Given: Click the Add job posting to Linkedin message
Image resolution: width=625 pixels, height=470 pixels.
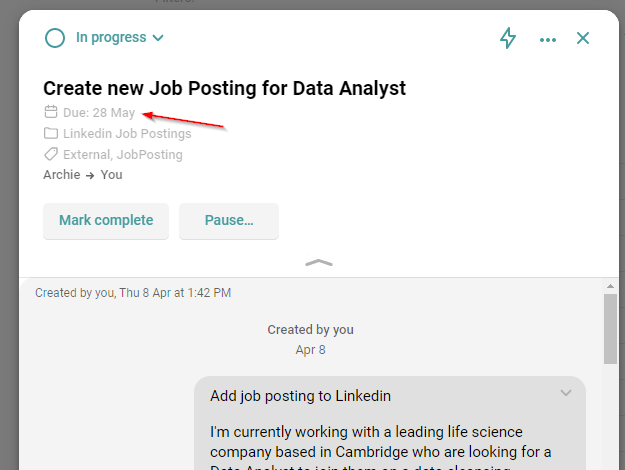Looking at the screenshot, I should click(x=300, y=396).
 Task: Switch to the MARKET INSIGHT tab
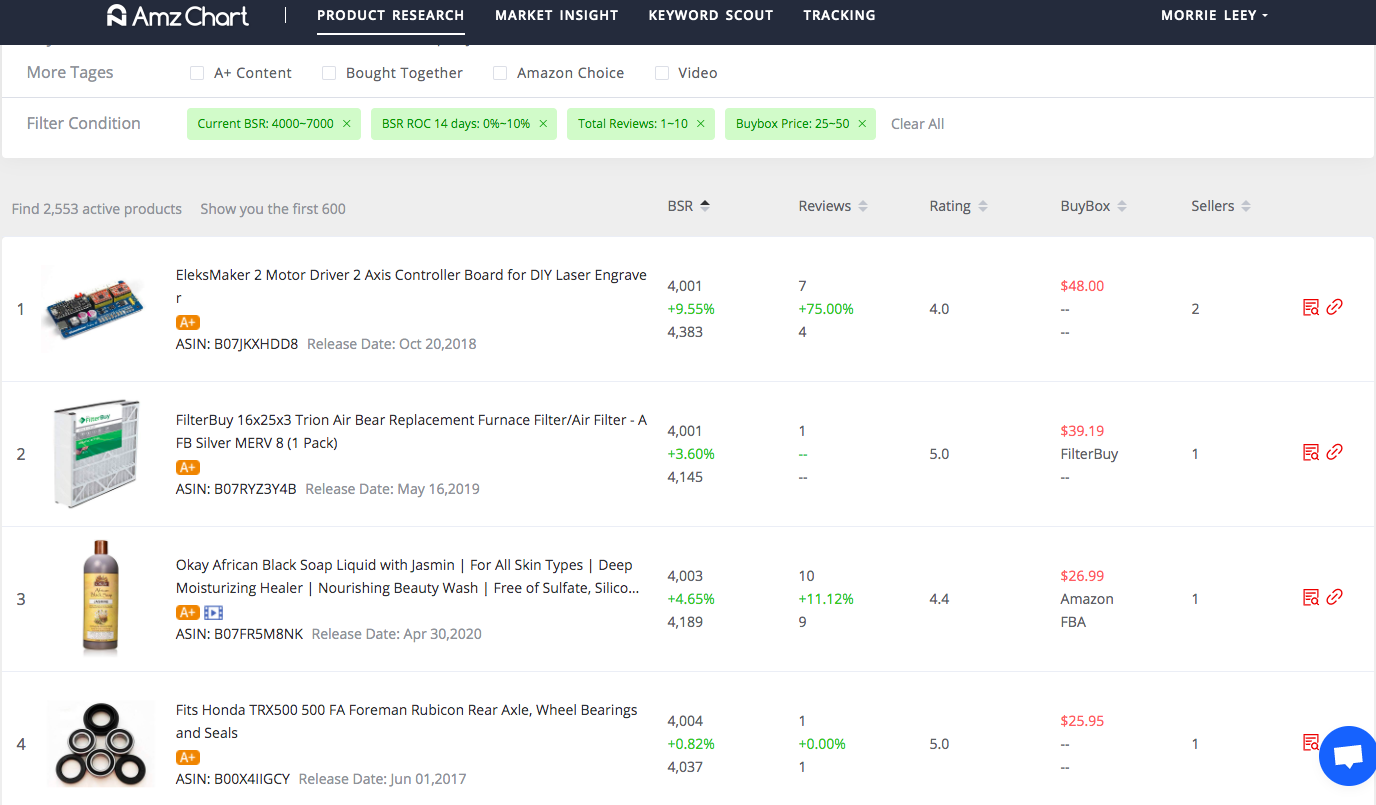click(x=556, y=15)
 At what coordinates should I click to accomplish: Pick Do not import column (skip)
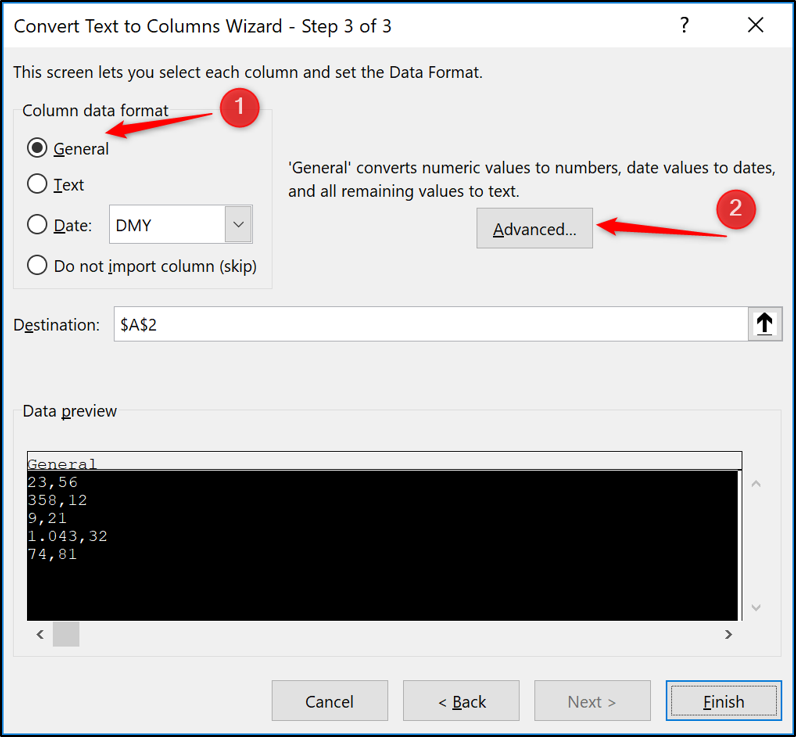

THE PROBLEM.
The answer must match the entries above line for line, with the pictures dropped.

RESULT OF THE TASK.
Given: Click the Add job posting to Linkedin message
Image resolution: width=625 pixels, height=470 pixels.
Looking at the screenshot, I should click(x=300, y=396).
 Task: Switch to the MARKET INSIGHT tab
click(x=556, y=15)
 At what coordinates should I click to accomplish: Pick Do not import column (skip)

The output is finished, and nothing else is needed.